On June 13, 2022, Garcia was selected to the 40-man roster to replace Keegan Akin, who could not travel to Toronto for a series against the Blue Jays due to his vaccination status. In two games, he allowed one run on three hits with a strikeout in three innings pitched. He was removed from the 40-man roster and returned to Triple-A on June 17. On July 10, Garcia was selected back to the major league roster. In 6 games for Baltimore, he registered a 4.50 ERA with 2 strikeouts in 8 innings of work. On September 11, Garcia was designated for assignment following the waiver claim of Cam Gallagher. On September 13, he cleared waivers and was sent outright to Triple–A Norfolk. Garcia elected free agency following the season on November 10.

===Oakland Athletics===
On November 11, 2022, Garcia signed a minor league deal with the Oakland Athletics. He began the 2023 season with the Triple-A Las Vegas Aviators, making 9 appearances and logging a 2.03 ERA with 19 strikeouts and 2 saves in 13.1 innings pitched. On May 4, 2023, Garcia had his contract selected to the active roster. In 7 games for Oakland, he struggled to an 8.31 ERA with 6 strikeouts in 8 2/3 innings pitched. On July 7, he was designated for assignment following the promotion of Cody Thomas. He cleared waivers and was sent outright to Triple–A on July 10. However, the next day, Garcia rejected the assignment in lieu of free agency.

===Washington Nationals===
On July 12, 2023, Garcia signed a minor league contract with the Washington Nationals organization. After two scoreless appearances for the Triple–A Rochester Red Wings, the Nationals selected Garcia to the major league roster on July 19. He allowed 4 runs on 6 hits and 4 strikeouts in 3 innings of work across 3 appearances for the Nationals. After spending a month on the injured list with biceps tendinitis, Garcia was activated and subsequently released on September 1. On September 3, Garcia re–signed with the Nationals organization on a two–year, minor league contract. He elected free agency following the 2024 season on November 4.

=== New York Mets ===
On November 6, 2024, Garcia signed a minor league contract with the New York Mets. In 24 appearances (two starts) for the Triple-A Syracuse Mets, he logged an 0–1 record and 4.45 ERA with 37 strikeouts and one save across 30 1/3 innings pitched. On July 3, 2025, the Mets selected Garcia's contract, adding him to their active roster. He made two scoreless appearances for New York, but was designated for assignment by the team on July 11.

===New York Yankees===
On July 14, 2025, García was claimed off waivers by the New York Yankees.

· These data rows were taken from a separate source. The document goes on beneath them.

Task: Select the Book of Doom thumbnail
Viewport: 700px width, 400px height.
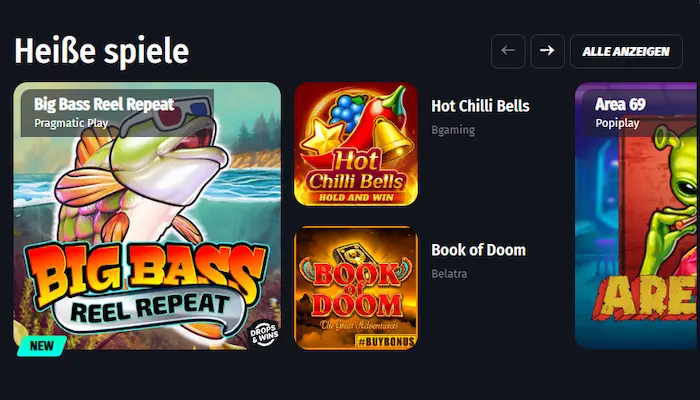Action: point(356,288)

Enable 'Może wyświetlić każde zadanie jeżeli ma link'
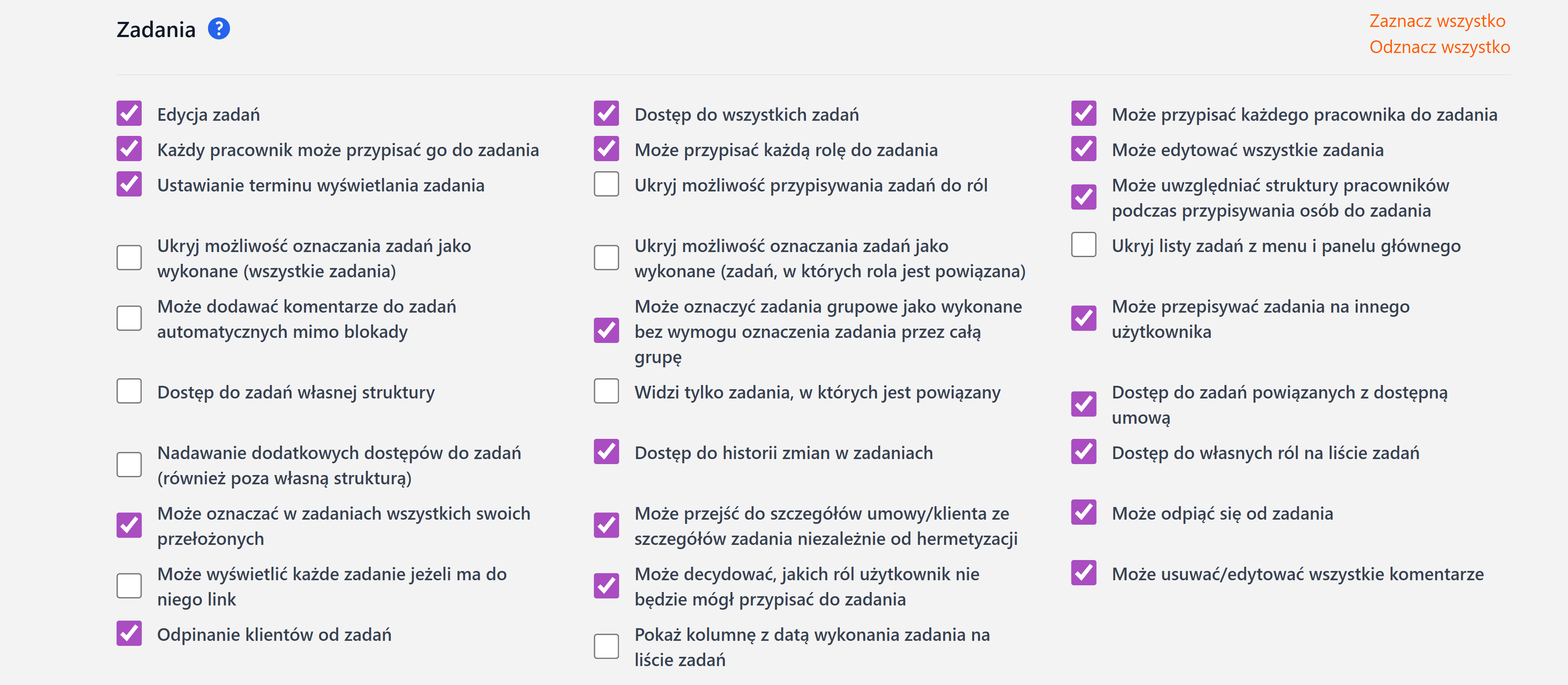129,586
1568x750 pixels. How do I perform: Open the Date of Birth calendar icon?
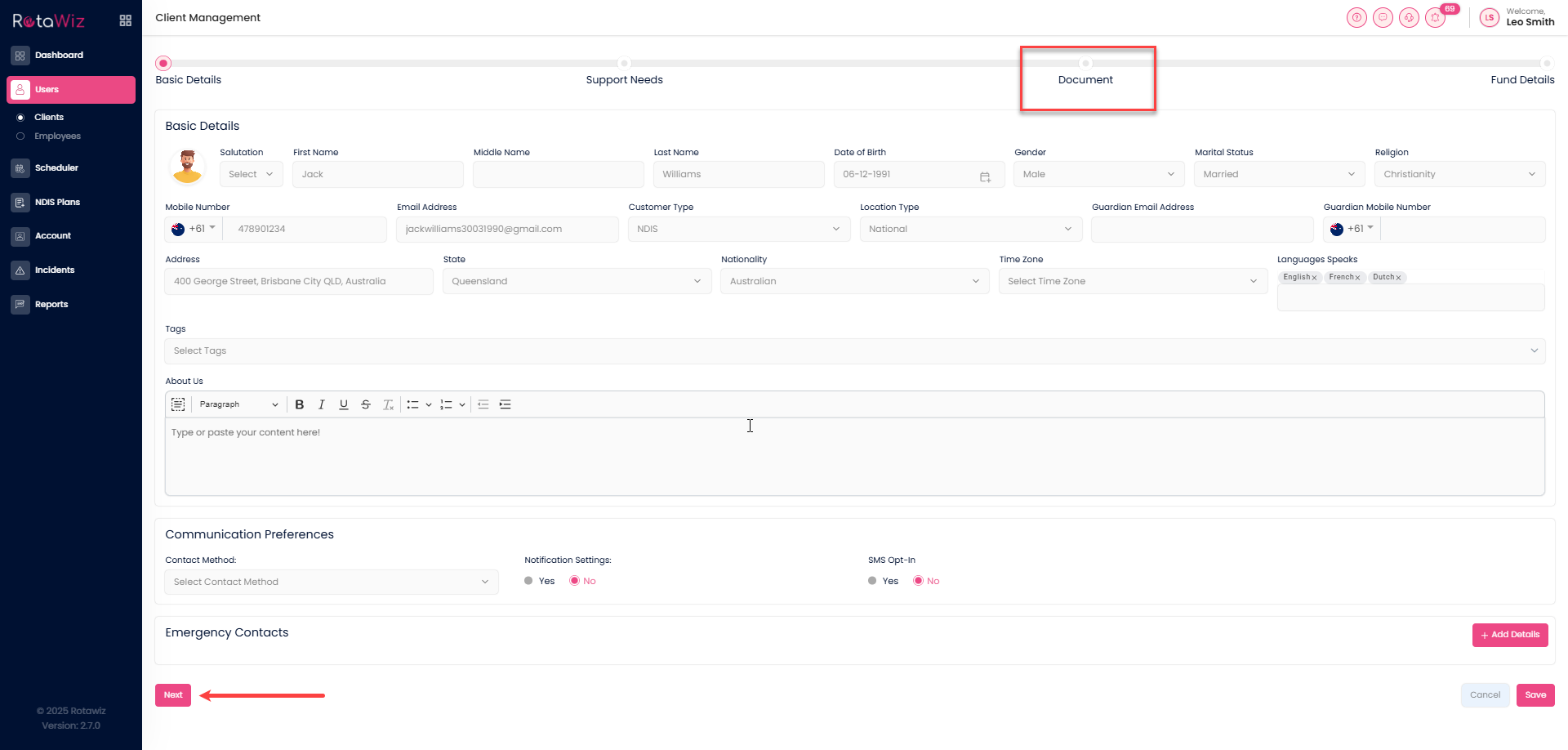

On July 18, he made his Yankees debut, allowing three earned runs in relief. The next day, Garcia was designated for assignment by New York.

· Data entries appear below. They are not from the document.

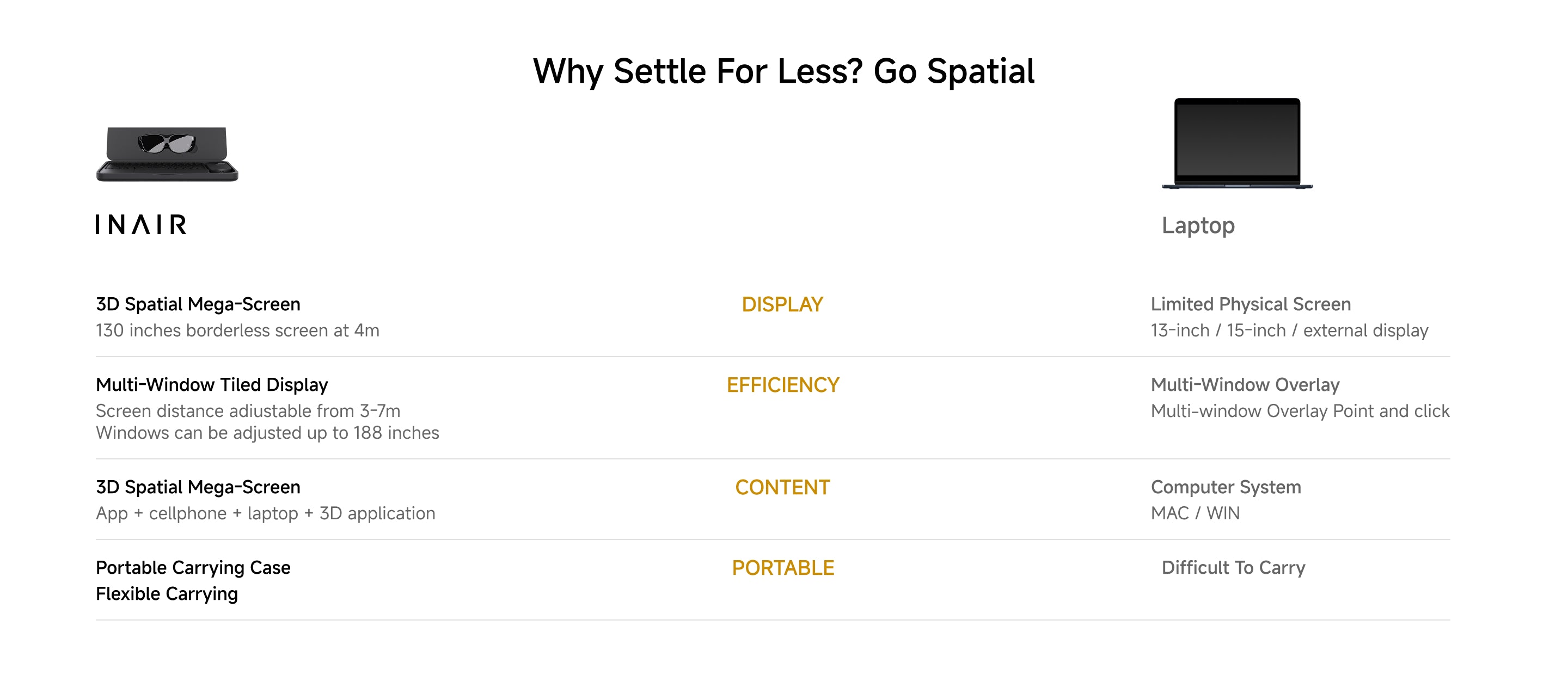The image size is (1568, 675).
Task: Click the 'Why Settle For Less? Go Spatial' heading
Action: 783,71
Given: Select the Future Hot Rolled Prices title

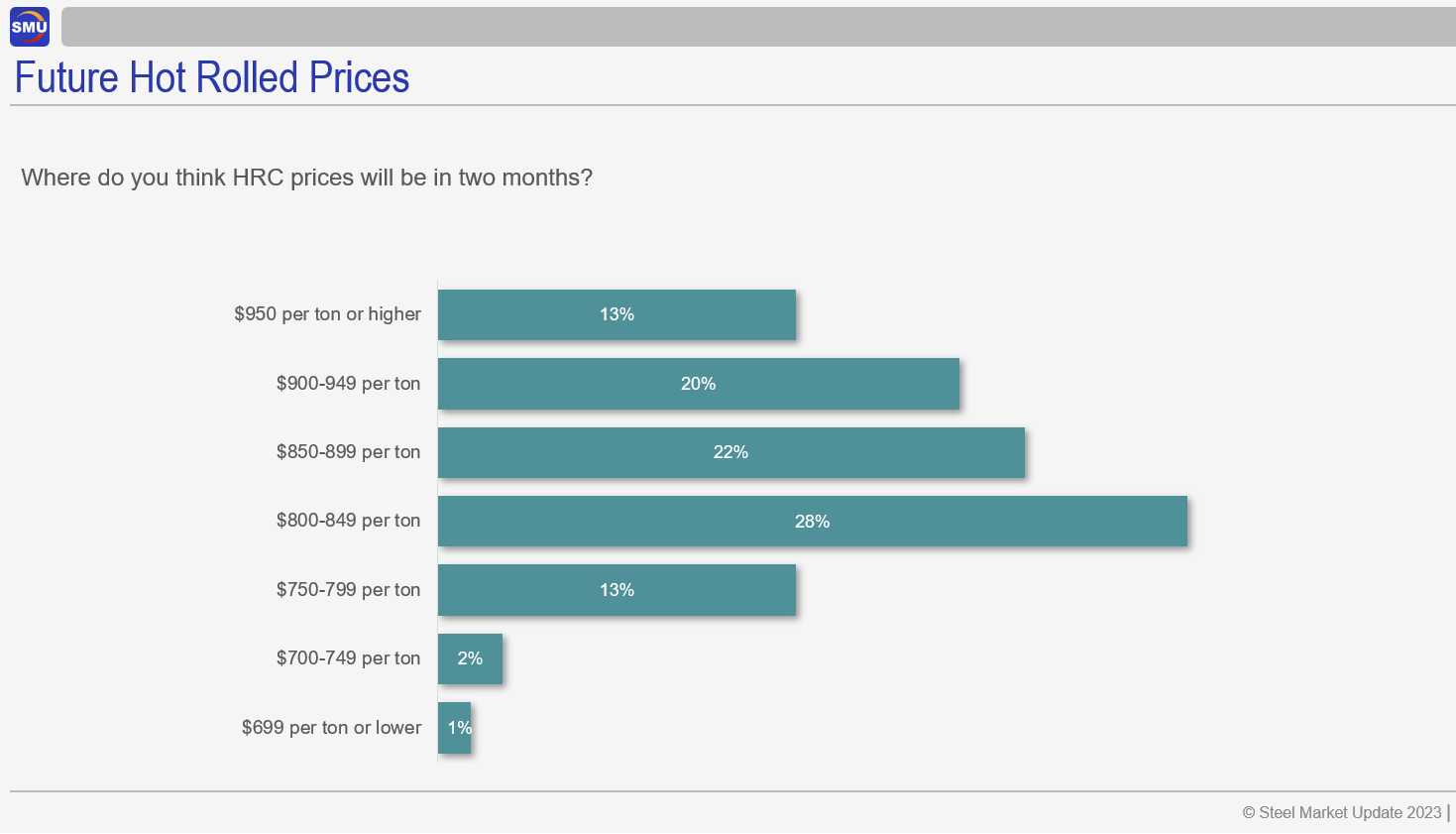Looking at the screenshot, I should pyautogui.click(x=212, y=77).
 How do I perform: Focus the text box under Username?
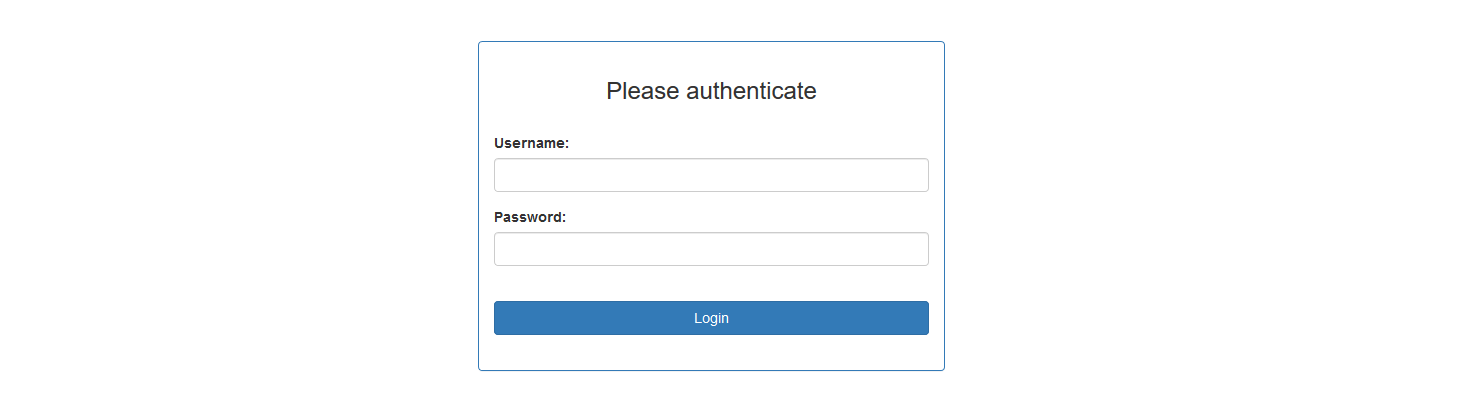pyautogui.click(x=711, y=175)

===New York Mets (second stint)===
On July 21, 2025, Garcia was claimed off waivers by the New York Mets. He made six appearances for New York, allowing three runs on six hits with 13 strikeouts over eight innings of work. On August 2, Garcia was designated for assignment by the Mets.

===Baltimore Orioles (second stint)===
On August 5, 2025, Garcia was claimed off waivers by the Baltimore Orioles.

==International career==
Garcia was born in Hawaii to a Puerto Rican father and Hawaiian mother. He played for the Puerto Rico national baseball team at the 2026 World Baseball Classic.